The weeks and months leading up to my husband’s death were filled with caring about his health, constantly worrying about him. I didn’t get even a minute off from my own pain. To be honest, I started to go into survival mode. The day he died was the worst day of my life. Why do I tell you this? Because it needs to be heard. So many of us are in situations in our lives we have no control over. We are in a society where everything has to be controlled, scheduled and has to “go just right.” But living a life with illness is hardly that. It is messy, chaotic and can’t be comprehended by others with seemingly perfect lives.

The weeks that followed my husband’s death were rough, to say the least. Not only was I diagnosed with stress cardiomyopathy after his death, I still had my constant companion of chronic pain. Grief causes physical pain. Some days it literally feels as if grief has become a physical symptom as it caused my heart to skip a beat, my body to tense up and my skin to burn from a light touch. On a normal day without grief, pain is unenviable and can’t be pushed aside.
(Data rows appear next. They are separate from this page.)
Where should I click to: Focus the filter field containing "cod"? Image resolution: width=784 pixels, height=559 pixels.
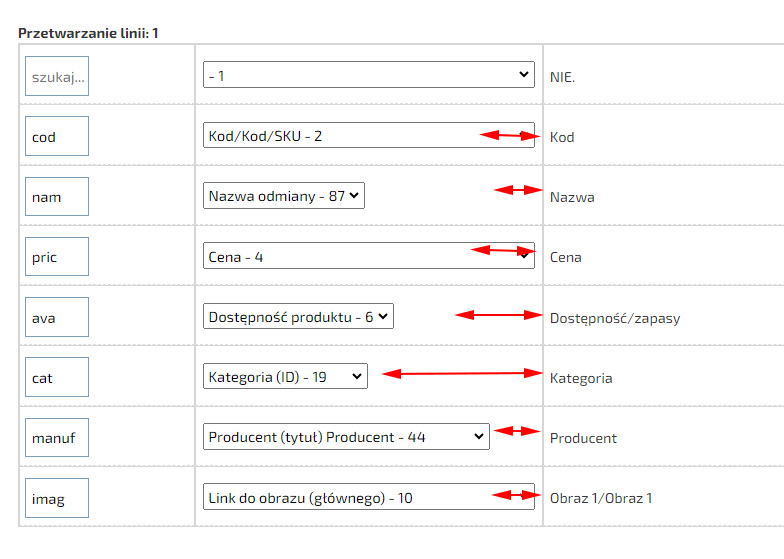point(57,136)

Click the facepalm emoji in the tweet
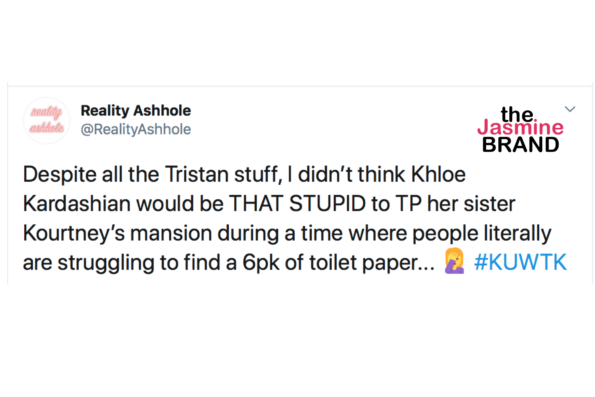[455, 261]
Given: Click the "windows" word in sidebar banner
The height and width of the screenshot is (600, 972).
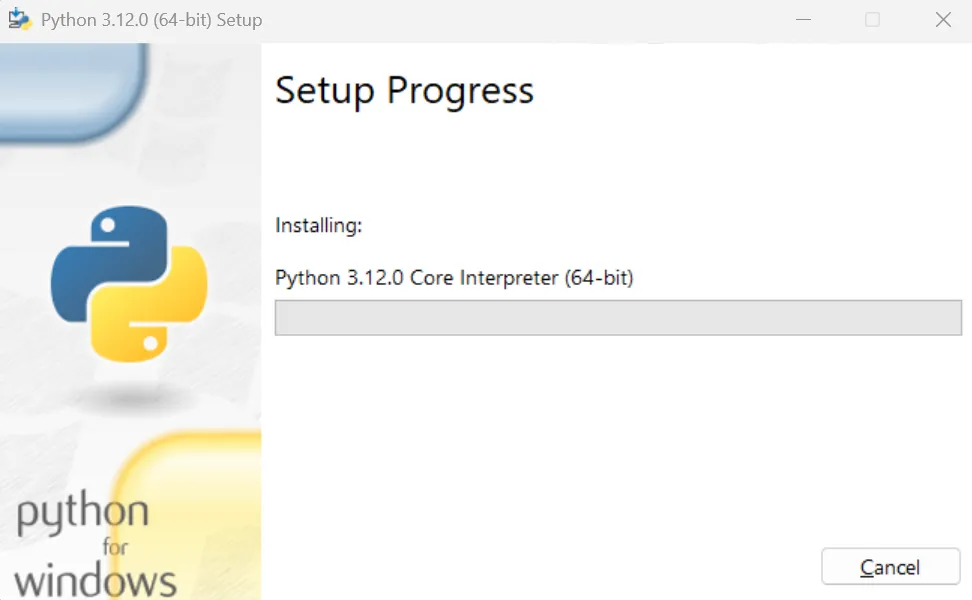Looking at the screenshot, I should click(x=96, y=580).
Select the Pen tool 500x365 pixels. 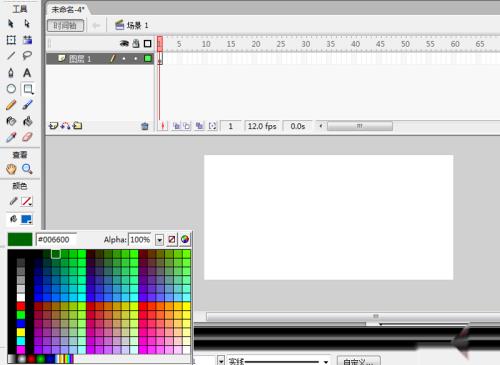coord(11,72)
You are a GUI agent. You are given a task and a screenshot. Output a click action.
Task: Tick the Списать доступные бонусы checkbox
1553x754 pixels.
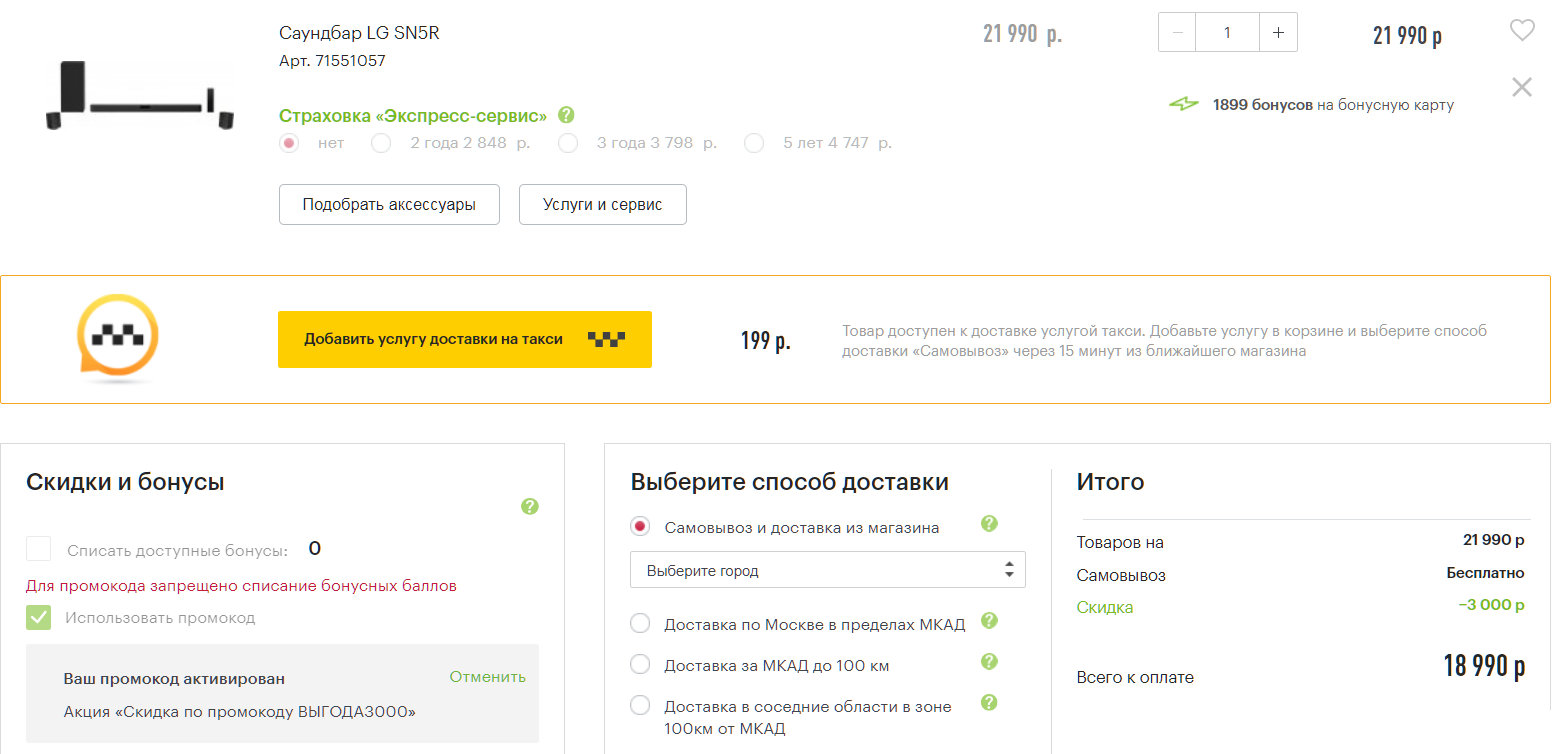39,549
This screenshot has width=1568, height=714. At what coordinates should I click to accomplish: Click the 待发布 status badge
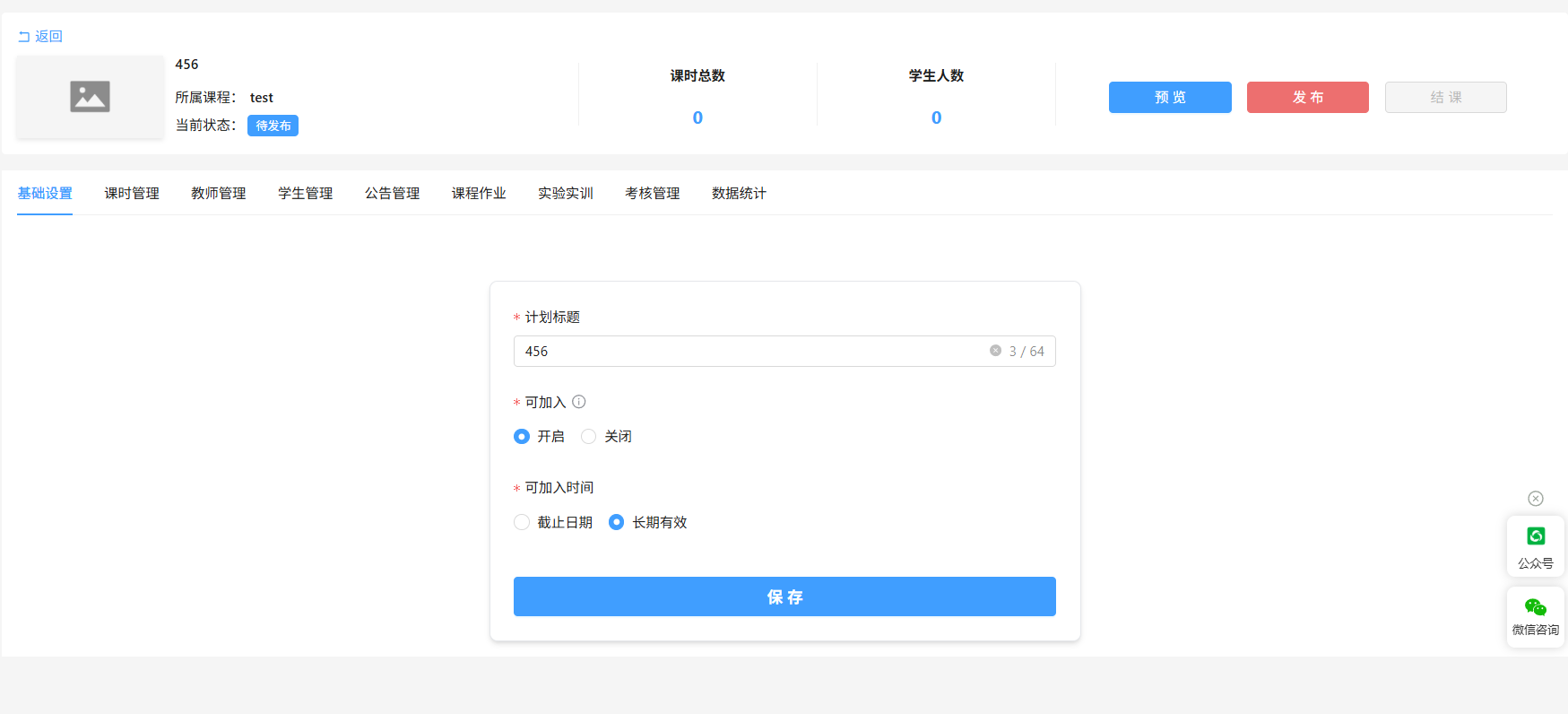click(273, 126)
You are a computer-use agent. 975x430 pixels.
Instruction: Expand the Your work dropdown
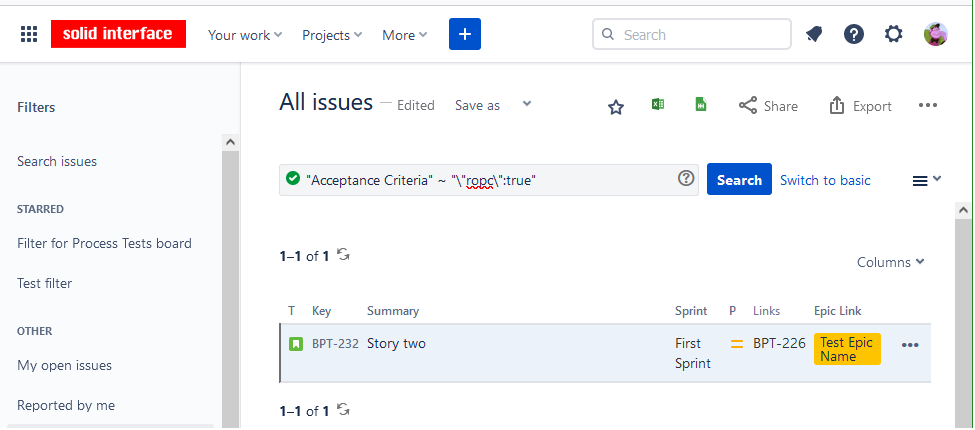[x=245, y=35]
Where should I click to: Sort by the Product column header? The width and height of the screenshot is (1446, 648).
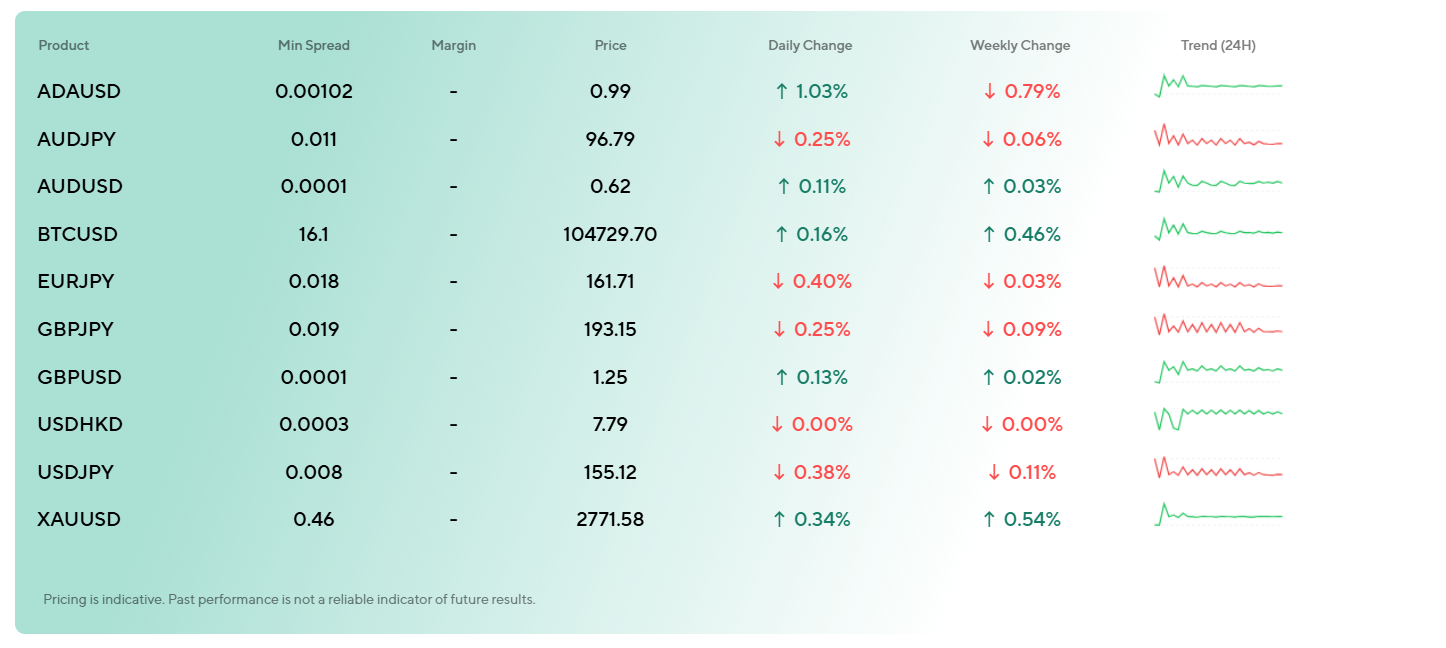[64, 46]
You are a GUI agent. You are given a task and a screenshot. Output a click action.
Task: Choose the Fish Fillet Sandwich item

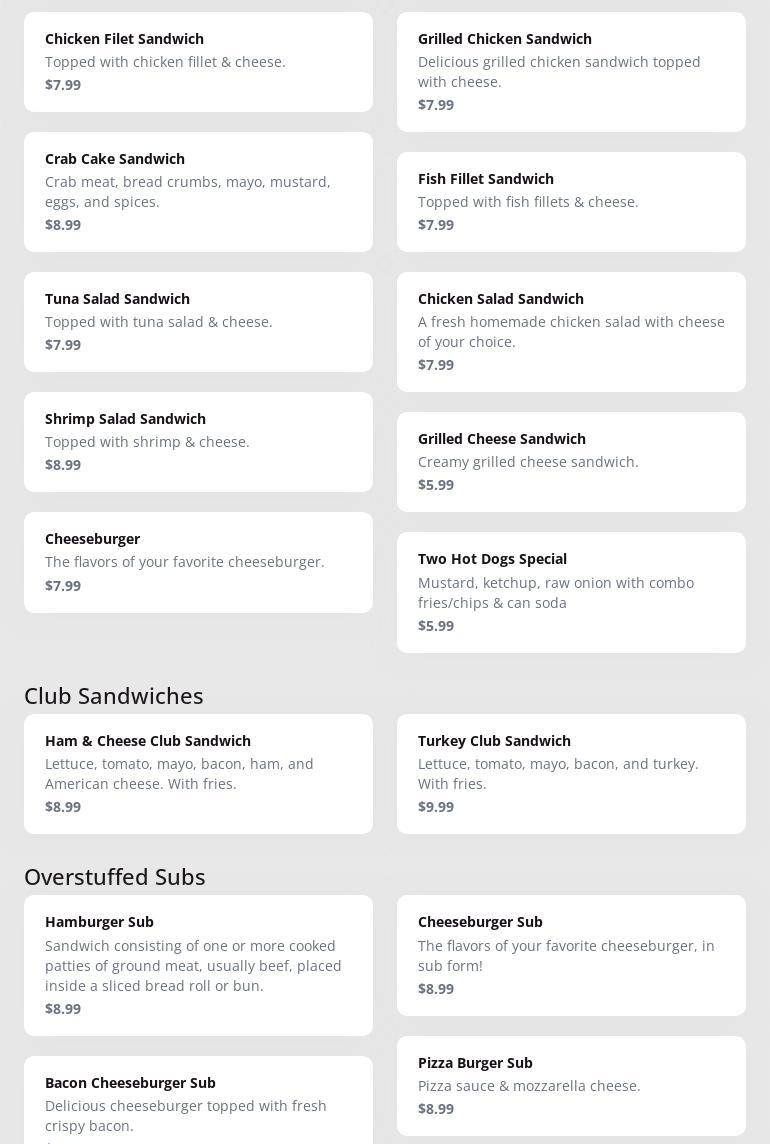click(571, 202)
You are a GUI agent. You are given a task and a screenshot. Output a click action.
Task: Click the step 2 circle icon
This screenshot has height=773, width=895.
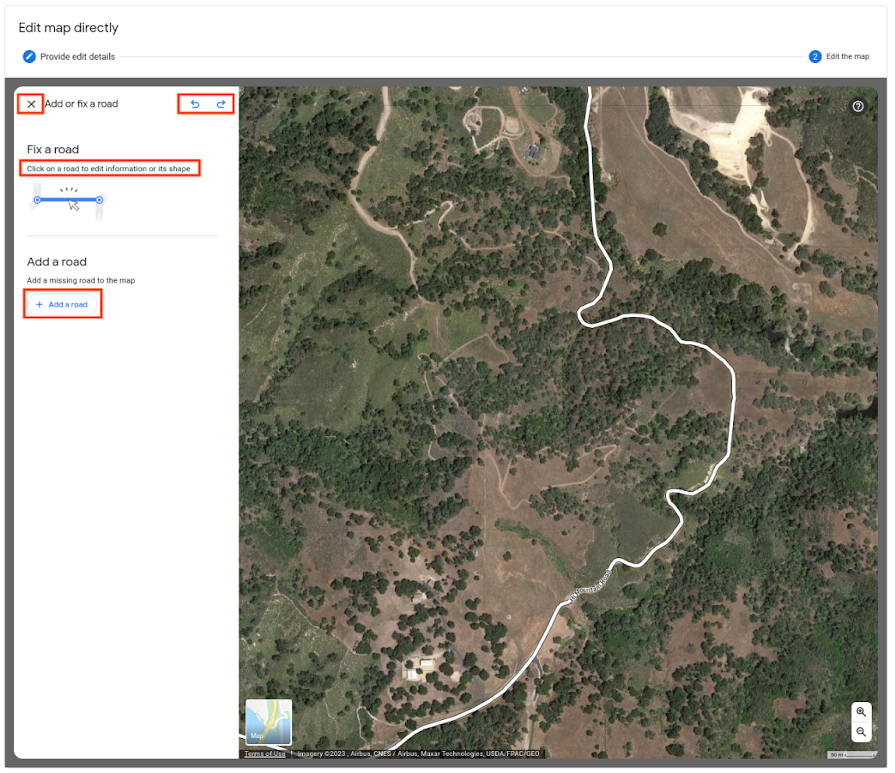click(x=815, y=57)
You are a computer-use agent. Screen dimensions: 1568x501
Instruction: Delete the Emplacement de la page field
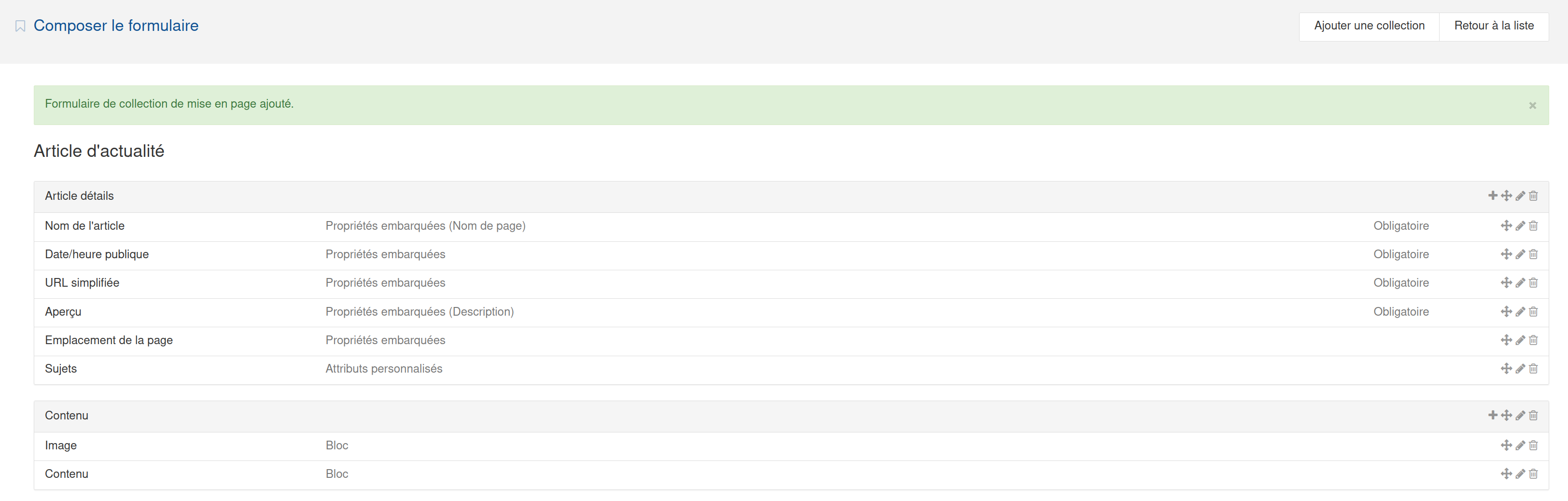[1533, 340]
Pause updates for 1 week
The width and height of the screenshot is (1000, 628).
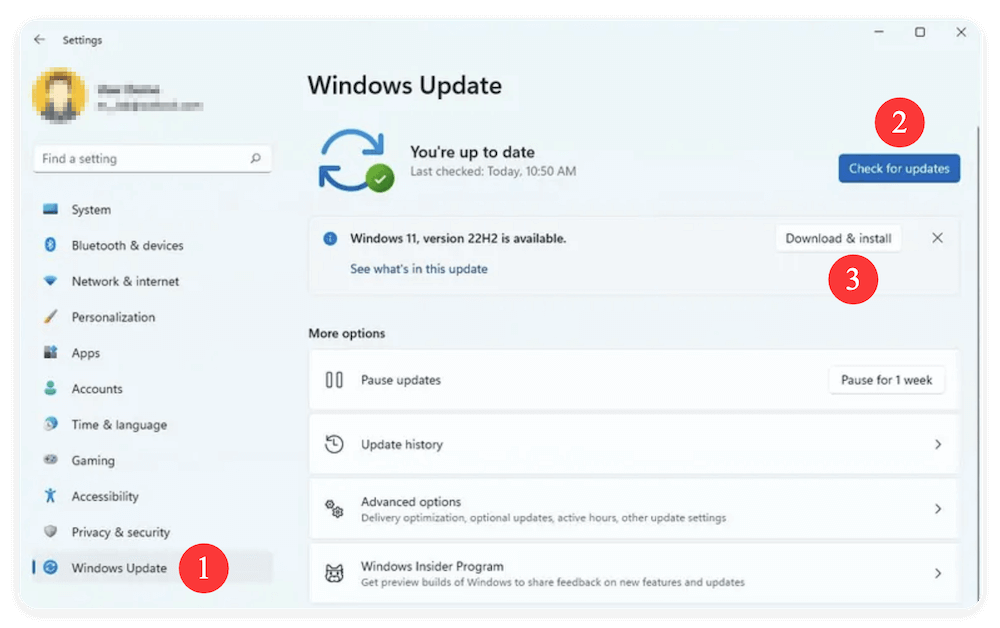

What I’ve learned is that people can hardly understand pain alone, never mind throwing grief in the mix with it. I’ve been told I’m brave and strong. But sometimes I wish people would see me for me. I don’t wake up relaxed; I wake up and ponder the idea of having a shower or a bath because both are exhausting. I have to lay down for awhile after I’ve showered because everything hurts, and postural orthostatic tachycardia syndrome (POTS) will act up. I don’t get to take a day off work because of pain, and when every last bit of me feels like dying, I have to keep going. I drink the one pill after another during the day with the hopes it will bring some kind of relief. And maybe it works, but then a flood of tears and grief strikes again.

It is a constant battle, but it is not the end. Tomorrow I will continue to fight the good fight, to accept the fact that I may never feel whole, but to embrace the life I have been given.